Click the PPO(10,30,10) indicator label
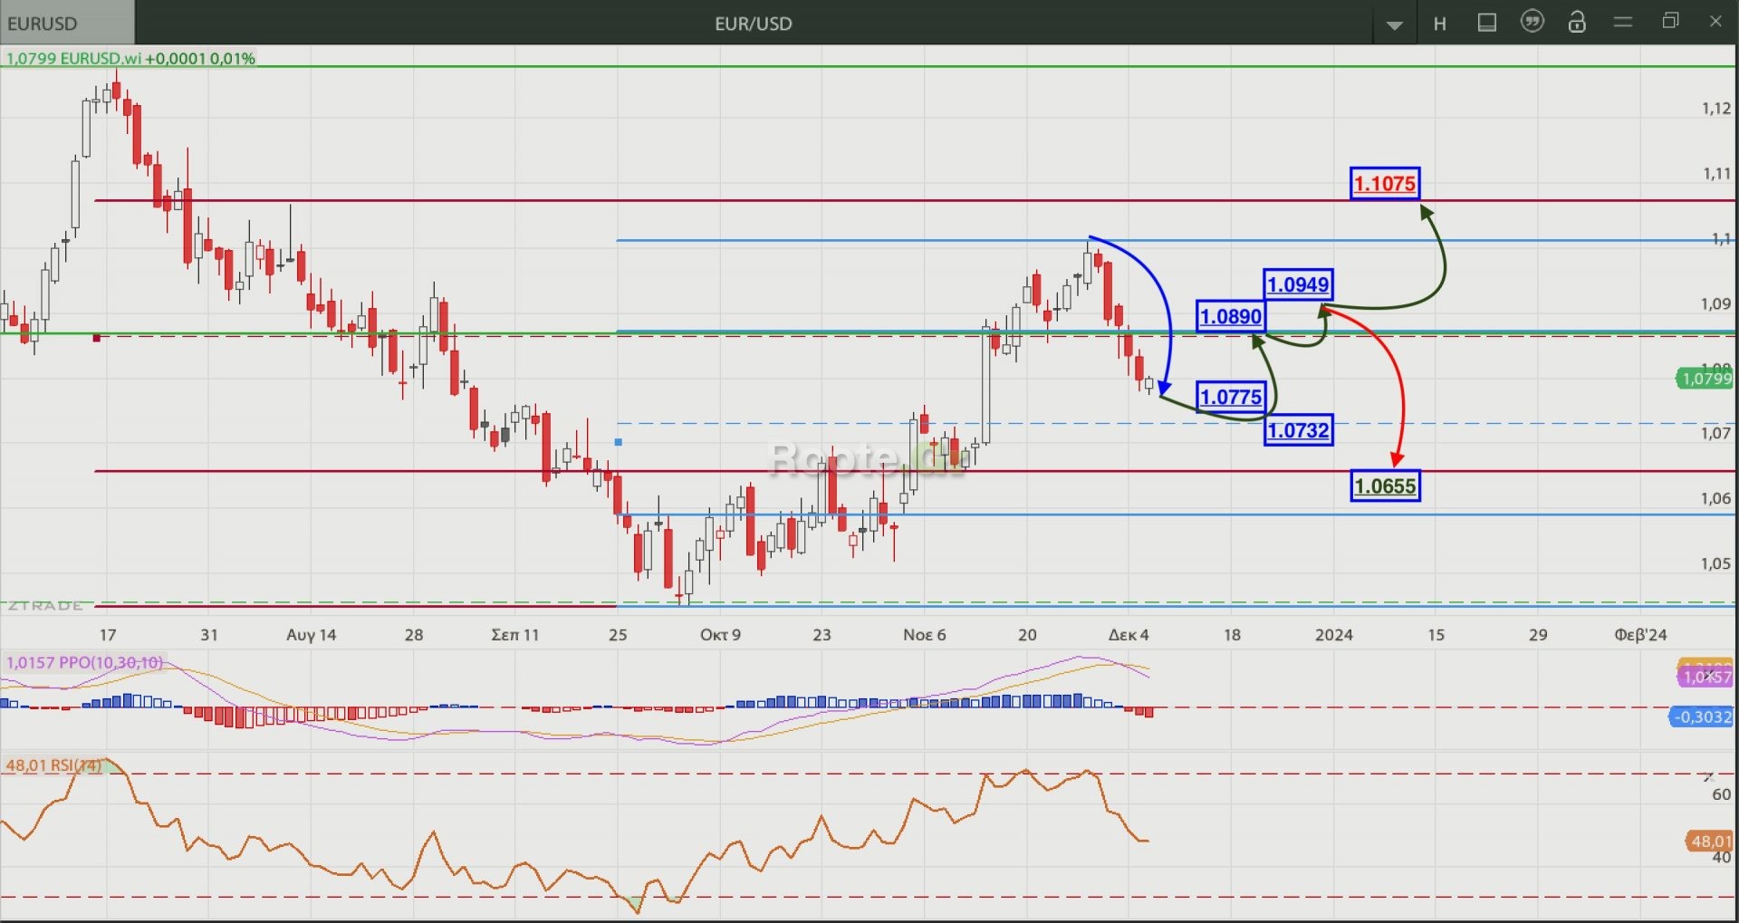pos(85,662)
...
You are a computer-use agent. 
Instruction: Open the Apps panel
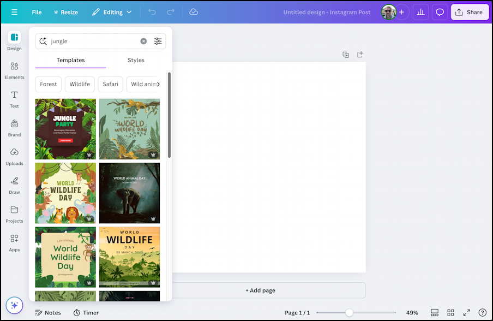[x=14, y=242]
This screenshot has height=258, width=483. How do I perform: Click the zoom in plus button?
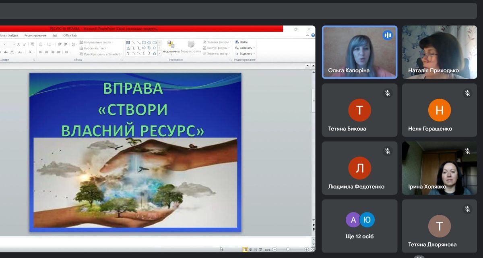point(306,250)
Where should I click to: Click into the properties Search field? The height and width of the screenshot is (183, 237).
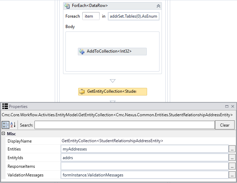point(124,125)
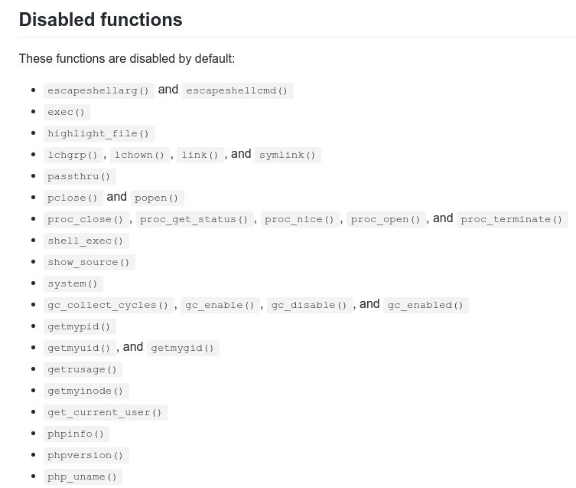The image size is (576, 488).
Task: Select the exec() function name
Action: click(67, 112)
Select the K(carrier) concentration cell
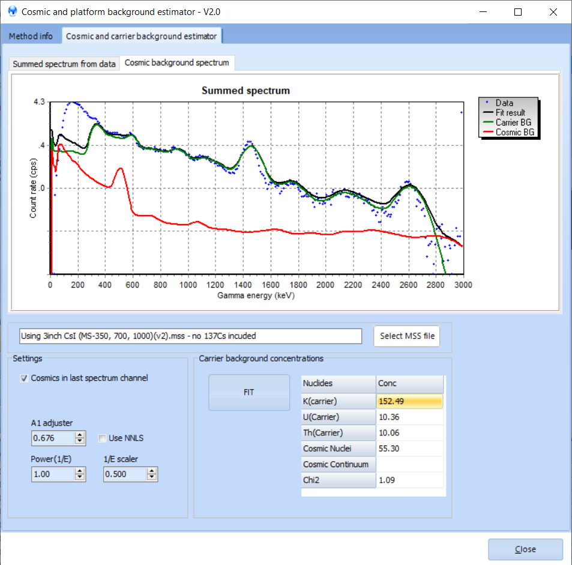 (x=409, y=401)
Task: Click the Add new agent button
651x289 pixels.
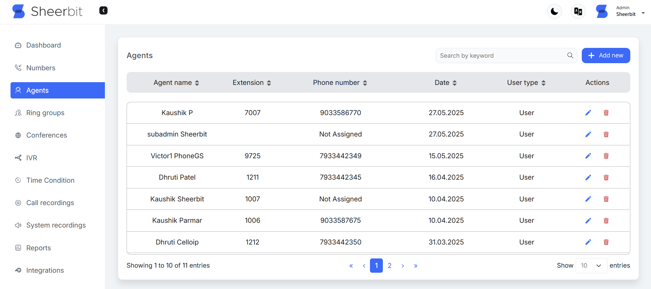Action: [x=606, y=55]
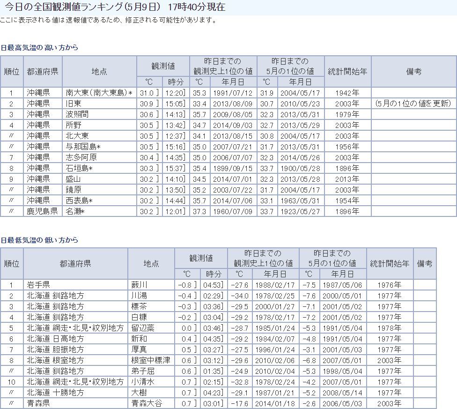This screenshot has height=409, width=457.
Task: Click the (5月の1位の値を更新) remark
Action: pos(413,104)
---
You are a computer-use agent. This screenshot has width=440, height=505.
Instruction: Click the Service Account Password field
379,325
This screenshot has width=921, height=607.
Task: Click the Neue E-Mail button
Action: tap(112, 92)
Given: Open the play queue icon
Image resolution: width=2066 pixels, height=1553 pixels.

#### What to produce
Find each line in the data above that contains the string "Instruction" and copy those lines. Case counts.

#### Output for this task
Instruction: Open the Apps panel
Instruction: Click the Service Account Password field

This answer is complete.